Exercise set |
(1) In the forum thread on the limit of the nth root of n factorial, which theorem does Answer 4 use?
(2) Copy the part of the forum thread on the limit of the nth root of n factorial starting with "so with 1. I" and going on through "is it valid?", and substitute "correct" for "valid".

Evaluate $ \lim_{n\to \infty}\sqrt[n]{n!}$

Question

I am trying to evaluate the $\lim(\sqrt[n]{n!})$ using 2 theorems (2 proofs)

Theorem 1: Let $\{c_n\}$ be any sequence in $\mathbb{R}^+$. Then, $\displaystyle \underline{\lim}\frac{c_{n+1}}{c_n}\leq \underline{\lim}\sqrt[n]{c_n}$ and $\displaystyle \overline{\lim}\sqrt[n]{c_n}\leq \overline{\lim}\frac{c_{n+1}}{c_n}$.

so with 1. I have $\frac{(n+1)!}{n!}$ =$n+1$ which is $\overline{\lim}=\infty$

and 2 with $\sqrt[n]{n!}\geq\sqrt[n]{(n/2)^{n/2}}$=$\sqrt{\frac{n}{2}}$ which is $\overline{\lim}=\infty$

is it valid?
P.S I was not using theorem 1 right

Answer 1

Without using the theorems, for this kind of problems which involve factorials, a very useful trick is Stirling approximation which write $$n!\approx n^n \sqrt{2\pi n}e^{-n}$$ that is to say $$\log(n!)\approx n\log(n)-n+\frac 12\log(2\pi n)$$ So, $$\frac 1n\log(n!)\approx \log(n)-1-\frac 12\frac{\log(2\pi n)}{n} $$ $$\sqrt[n]{n!}\approx e^{\log(n)-1}=\frac ne$$

Answer 2

Note that

$$(2n)! > \prod_{k=n}^{2n}k >n^{n+1}$$

and

$$[(2n)!]^{1/2n} > n^{1/2n}n^{1/2}>\sqrt{n}.$$

Similarly show

$$[(2n+1)!]^{1/(2n+1)} >\sqrt{n}.$$

Hence,

$$(n!)^{1/n} > \sqrt{\left \lfloor{n/2}\right \rfloor}\rightarrow \infty$$

Answer 3

Using an integral test for convergence, you can notice that $$\int_1^n \ln(x) dx \leq \ln(n!) = \sum\limits_{k=2}^n \ln(k) \leq \int_2^{n+1} \ln(x)dx.$$

Therefore, it can be deduced that $$e^{k_1(n)} \cdot e^{\ln(n)-1} \leq \sqrt[n]{n!} \leq e^{\ln(n)-1} \cdot e^{k_2(n)},$$ for some $k_1(n),k_2(n) \to 0$, hence $$\sqrt[n]{n!} \underset{n \to + \infty}{\sim} n \cdot e^{-1}.$$

So, indeed $\sqrt[n]{n!} \to + \infty$, but we also know that $\frac{\sqrt[n]{n!}}{n} \to e^{-1}$.

Answer 4

Using Stolz–Cesàro: $$ \log L = \lim_{n\to\infty}\log(\sqrt[n]{n!}) = \lim_{n\to\infty}\frac{\log1+\cdots+\log n}n= \lim_{n\to\infty}\frac{\log(n+1)}1=\infty, $$ so, $$\lim_{n\to\infty}\log(\sqrt[n]{n!}) = \infty.$$

Data shown |

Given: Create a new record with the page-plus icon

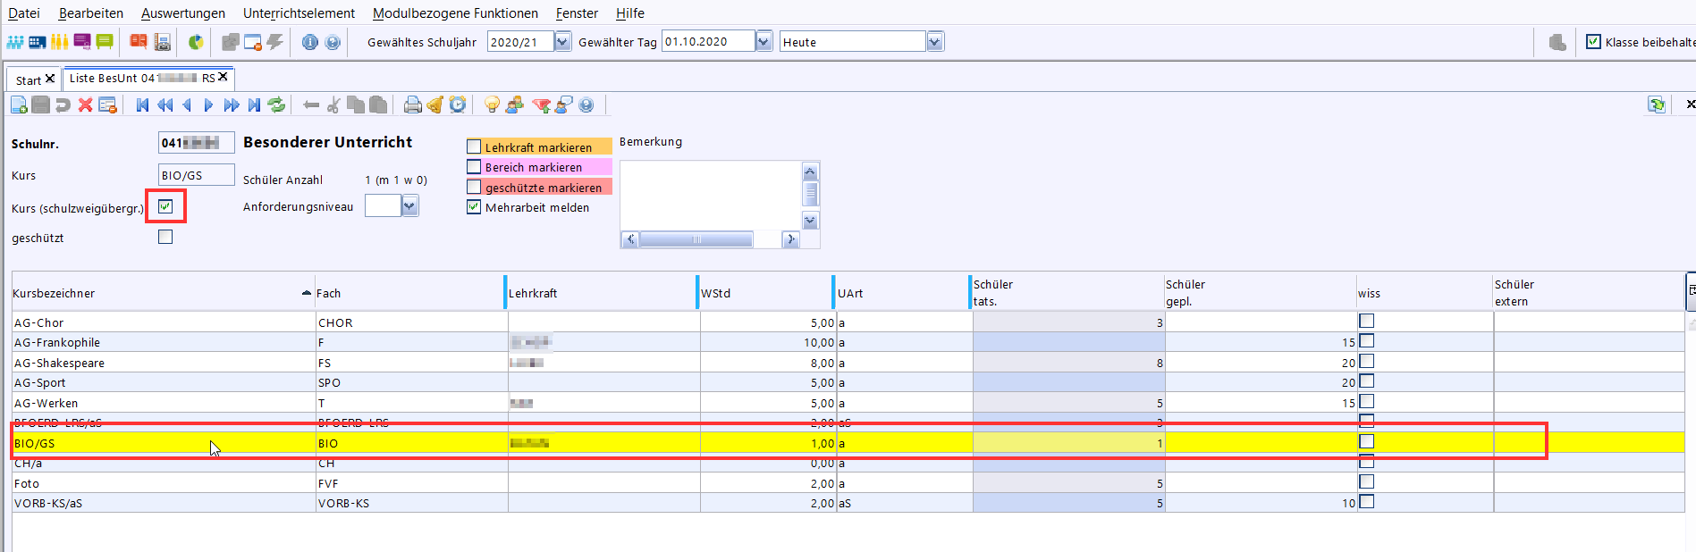Looking at the screenshot, I should tap(19, 105).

In response |
(1) Stolz–Cesàro

(2)
so with 1. I have $\frac{(n+1)!}{n!}$ =$n+1$ which is $\overline{\lim}=\infty$

and 2 with $\sqrt[n]{n!}\geq\sqrt[n]{(n/2)^{n/2}}$=$\sqrt{\frac{n}{2}}$ which is $\overline{\lim}=\infty$

is it correct?